Avijit Dutt is an Indian filmmaker, actor, theatre director, and author.

== Early life and education ==
Dutt received a master's degree in English Literature from Calcutta University. He married Piu Dutt, The couple have two daughters.

==Career==
Dutt began his career as an English teacher at St. Paul's School in Darjeeling.

He has worked in English, Hindi, and Bengali theatre as both actor and director.

His plays include:
- Bamboo Flower
- Mahatma Mar Gaya
- Bombay! Bosnia!
- Breaking News
- Noor Jahan- An Empress Reveals
- Unspeakable
- 9.45 ki Express ki Citee

He has also dramatised 1084 ki Ma, by Mahasweta Devi, with Shyamanand Jalan.

== Other activities and roles==
Dutt has applied for two patents, one for a toilet solution and another for a process of collecting, testing, and documenting blood tests.

He is director of his organisation Enable, which has built toilets across North India. By 2017, the organization has reached more than 60,000 beneficiaries across 68 villages in India.

==Filmography==

=== Films ===

Key
| † | Denotes films that have not yet been released |

| Year | Film | Role | Notes |
| 1996 | Kama Sutra: A Tale of Love | Vazir |  |
| Fire | Julie's father |  |
| 2004 | Bow Barracks Forever | Melville |  |
| Chai Pani Etc. | Mr. Bose |  |
| 2005 | Amu | Neel |  |
| 2006 | The Bong Connection | Actor |  |
| 2010 | Peepli Live | Boss of English TV Channel |  |
| 2011 | No One Killed Jessica | BM Pandit |  |
| Gandhi to Hitler | MK Gandhi |  |
| 2013 | Madras Cafe | Swarup |  |
| 2015 | The Second Best Exotic Marigold Hotel | Nimish |  |
| Piku | Bodo Mesho |  |
| 2016 | Land of the Gods | Sunder |  |
| 2017 | Jolly LLB 2 | VK Paul |  |
| Kashmir | Father |  |
| The Complaint | The Old Man |  |
| 2018 | 2.0 | Dr.
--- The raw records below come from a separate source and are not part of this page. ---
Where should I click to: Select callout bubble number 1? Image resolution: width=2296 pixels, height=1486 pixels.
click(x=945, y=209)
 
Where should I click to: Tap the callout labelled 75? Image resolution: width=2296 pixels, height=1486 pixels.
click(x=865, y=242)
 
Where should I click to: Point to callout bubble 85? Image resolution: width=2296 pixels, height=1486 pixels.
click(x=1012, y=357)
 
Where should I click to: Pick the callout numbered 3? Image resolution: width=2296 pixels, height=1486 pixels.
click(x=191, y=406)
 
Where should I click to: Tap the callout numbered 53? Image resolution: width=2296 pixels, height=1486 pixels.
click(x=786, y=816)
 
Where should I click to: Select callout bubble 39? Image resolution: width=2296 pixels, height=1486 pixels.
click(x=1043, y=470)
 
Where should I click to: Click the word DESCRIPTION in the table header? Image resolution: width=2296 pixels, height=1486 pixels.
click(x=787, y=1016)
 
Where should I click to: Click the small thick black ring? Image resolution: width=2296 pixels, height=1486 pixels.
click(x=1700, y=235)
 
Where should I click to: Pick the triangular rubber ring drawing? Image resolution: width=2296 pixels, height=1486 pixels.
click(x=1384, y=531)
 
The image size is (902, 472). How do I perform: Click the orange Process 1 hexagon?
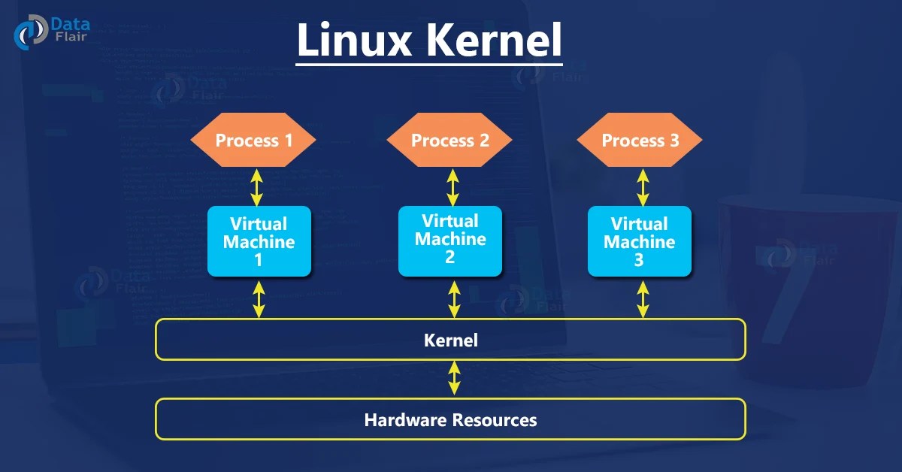[253, 140]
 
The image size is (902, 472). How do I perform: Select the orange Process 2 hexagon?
[449, 141]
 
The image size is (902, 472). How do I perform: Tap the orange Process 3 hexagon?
[640, 141]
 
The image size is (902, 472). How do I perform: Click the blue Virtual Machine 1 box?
[259, 241]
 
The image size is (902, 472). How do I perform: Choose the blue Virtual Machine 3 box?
[639, 241]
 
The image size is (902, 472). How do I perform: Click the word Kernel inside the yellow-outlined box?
[450, 340]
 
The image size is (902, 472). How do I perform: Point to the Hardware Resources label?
[450, 419]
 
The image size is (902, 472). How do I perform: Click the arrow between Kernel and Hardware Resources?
[453, 378]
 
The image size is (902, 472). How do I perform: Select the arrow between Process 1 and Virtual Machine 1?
[257, 186]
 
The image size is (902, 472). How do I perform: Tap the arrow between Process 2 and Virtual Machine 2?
[453, 186]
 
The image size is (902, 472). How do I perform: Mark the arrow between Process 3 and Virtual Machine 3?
[643, 186]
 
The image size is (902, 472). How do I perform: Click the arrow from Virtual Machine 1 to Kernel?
[259, 298]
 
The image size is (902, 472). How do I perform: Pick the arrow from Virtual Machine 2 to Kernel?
[453, 298]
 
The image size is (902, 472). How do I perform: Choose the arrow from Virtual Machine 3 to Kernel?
[643, 298]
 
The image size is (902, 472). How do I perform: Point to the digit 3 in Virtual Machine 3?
[639, 260]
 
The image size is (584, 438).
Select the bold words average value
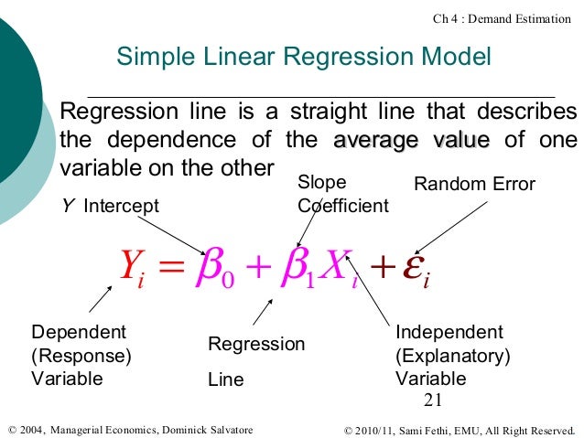click(411, 141)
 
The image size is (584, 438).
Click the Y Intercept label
click(109, 206)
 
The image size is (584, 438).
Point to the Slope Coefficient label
click(342, 195)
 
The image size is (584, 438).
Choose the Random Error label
click(474, 185)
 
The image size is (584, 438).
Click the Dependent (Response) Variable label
click(81, 355)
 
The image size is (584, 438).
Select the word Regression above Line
click(256, 344)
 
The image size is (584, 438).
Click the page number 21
click(433, 399)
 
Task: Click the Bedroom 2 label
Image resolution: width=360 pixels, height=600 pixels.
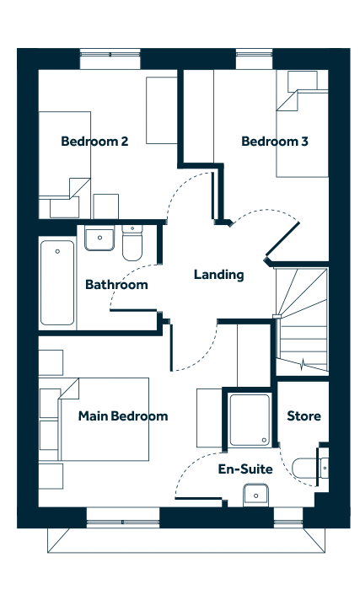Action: (94, 142)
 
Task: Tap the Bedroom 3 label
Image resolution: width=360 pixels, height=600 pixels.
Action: (275, 142)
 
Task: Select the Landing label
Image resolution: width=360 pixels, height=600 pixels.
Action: (218, 275)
Sam | Tamil film |
| 2021 | Hum Do Hamare Do | Jagmohan Deewan |  |
| 2023 | Mission Majnu | Morarji Desai | Netflix film |
| 2025 | Raid 2 | Lawyer Malani |  |
| Bayaan |  | Premiered at the 2025 Toronto International Film Festival |
| Jolly LLB 3 | Dr. Milind Desai |  |
| Hamlet | Ghost | British film |

=== Television and web series ===

| Year | Title | Role | Platform | Notes |
| 2019 | The Verdict – State vs Nanavati | V. K. Krishna Menon | ALTBalaji and ZEE5 |  |
| Inside Edge Season 2 & 3 | Basu | Amazon Prime |  |
| Delhi Crime | Gururaj Dixit | Netflix |  |
| Hostages | Iman Roy | Hotstar |  |
| Abhay | Kunal Kemmu | Zee5 |  |
| 2023 | Tooth Pari: When Love Bites | Ian Zachariah | Netflix |  |
| Made in Heaven | Judge P. S. Murthy | Prime Video |  |
| 2025 | Karma Korma | Chef | Hoichoi |  |

== Theatre ==

Avijit Dutt has been active in theatre as an actor, director and playwright, and has been associated with several stage productions. In 2019, he appeared in the stage play Patte Khul Gaye, produced by Rahul Bhuchar under the banner of Felicity Theatre.